ASSIGNED TASK:
Below are some records. Write out the lines from the one containing "Given: Click inside the Message text area" to the last line, word for word, leaving out pictures.
---------- RECORDS FOR PROCESSING
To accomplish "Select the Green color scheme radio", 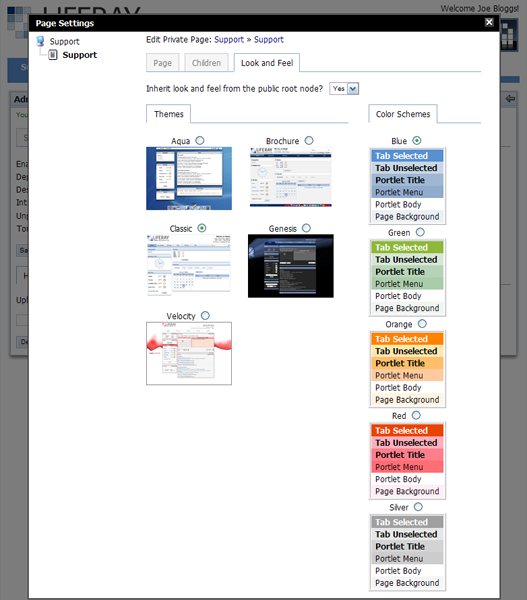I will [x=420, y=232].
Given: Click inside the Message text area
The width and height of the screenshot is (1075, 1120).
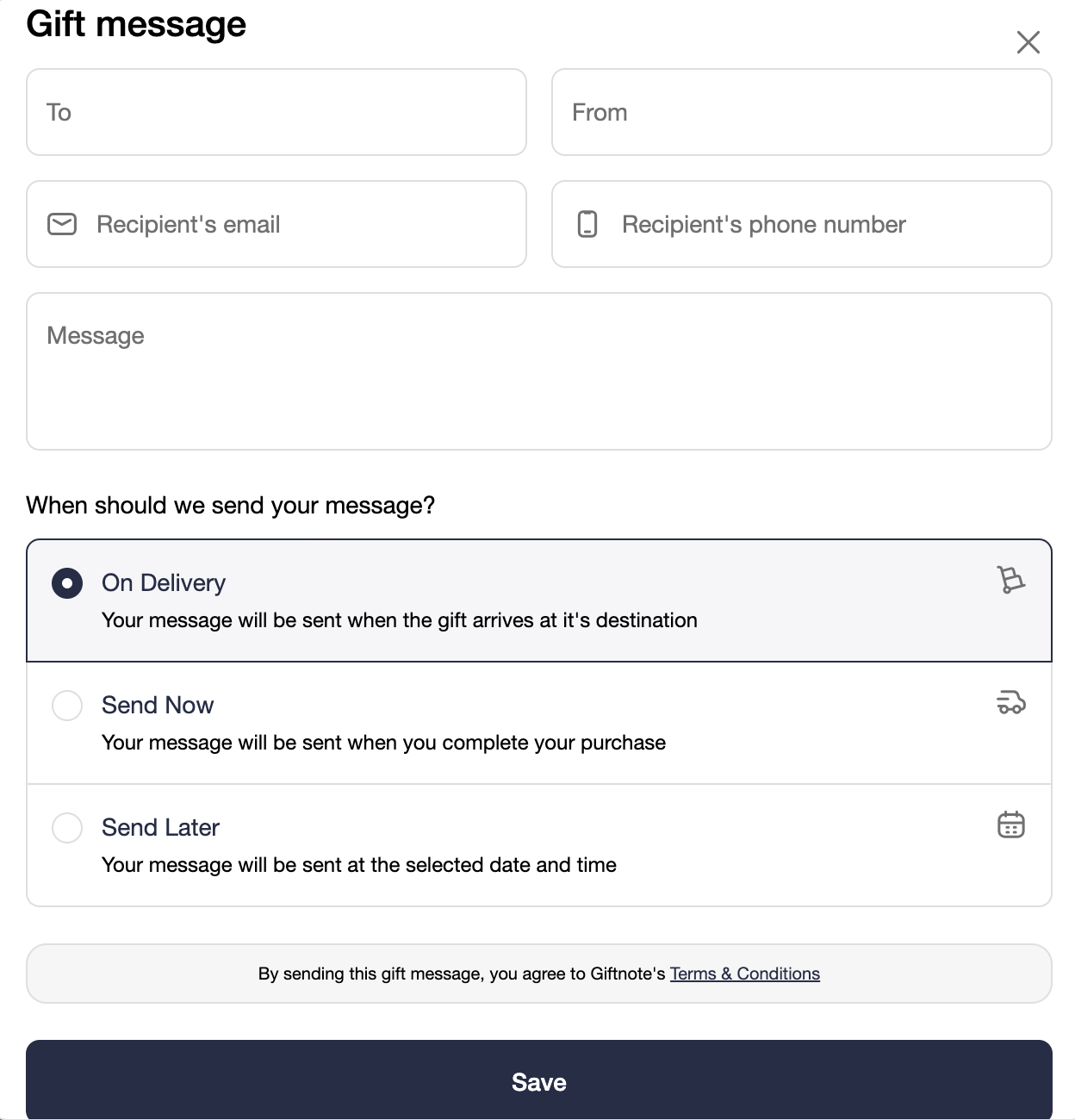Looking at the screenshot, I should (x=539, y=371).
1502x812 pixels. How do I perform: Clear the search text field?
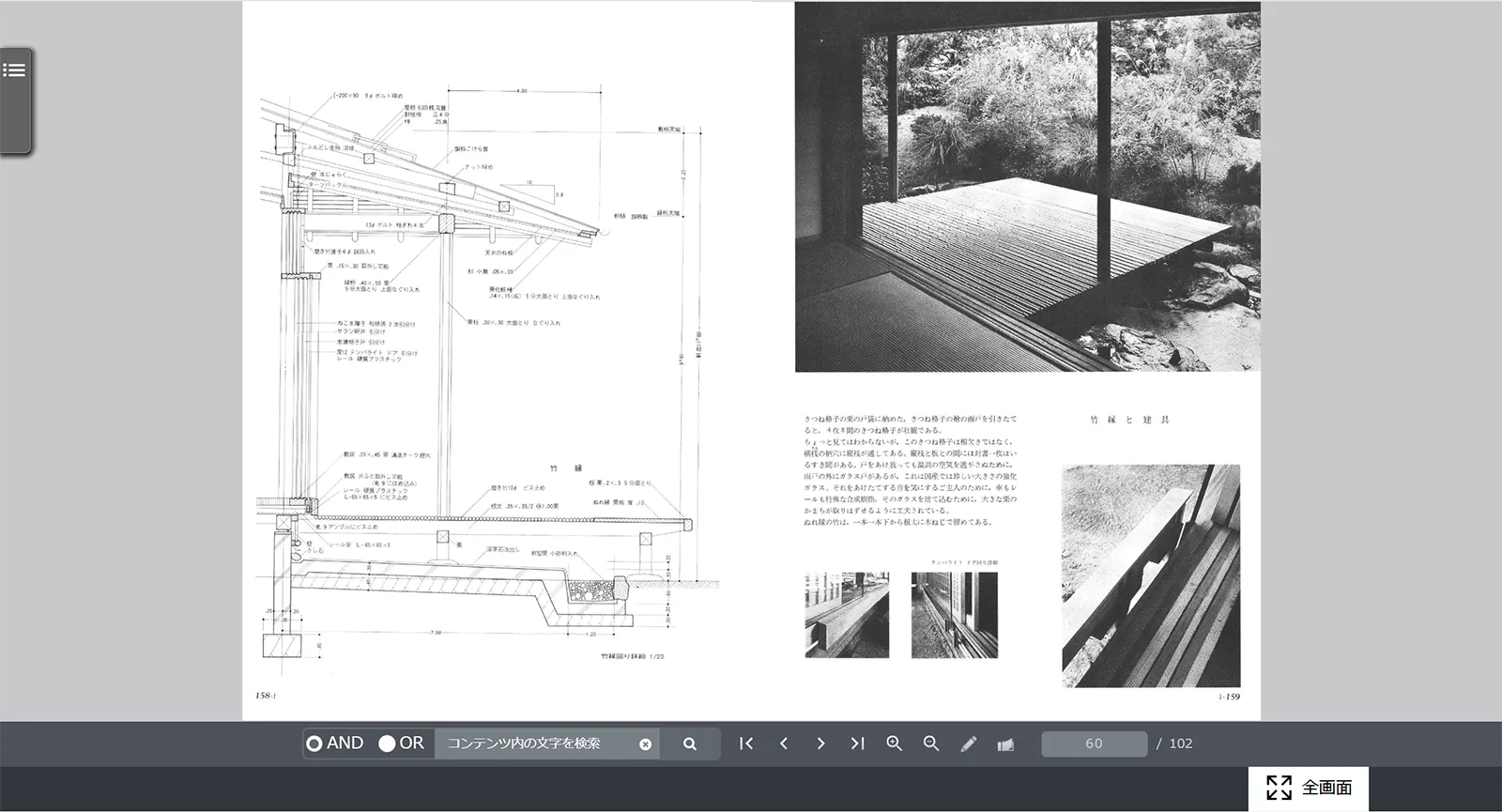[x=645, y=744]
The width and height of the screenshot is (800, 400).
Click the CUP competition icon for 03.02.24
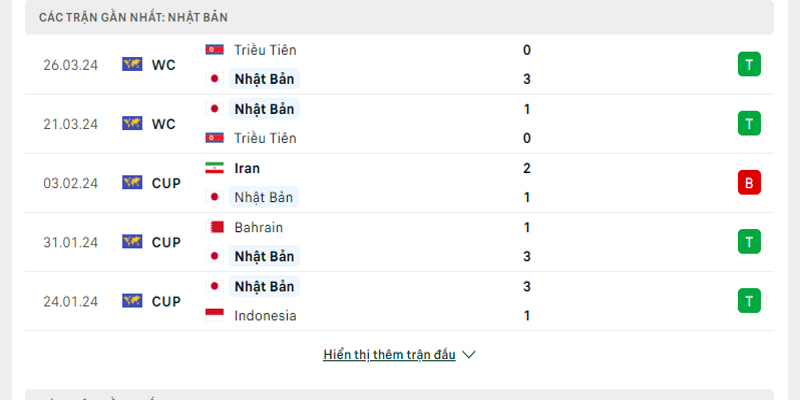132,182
--------------------
SOLUTION TO THIS TASK:
Given: Click inside the Message text area
The width and height of the screenshot is (1075, 1120).
Looking at the screenshot, I should (x=539, y=371).
1502x812 pixels. How do I perform: Clear the search text field?
[x=645, y=744]
The width and height of the screenshot is (800, 400).
Click the CUP competition icon for 03.02.24
132,182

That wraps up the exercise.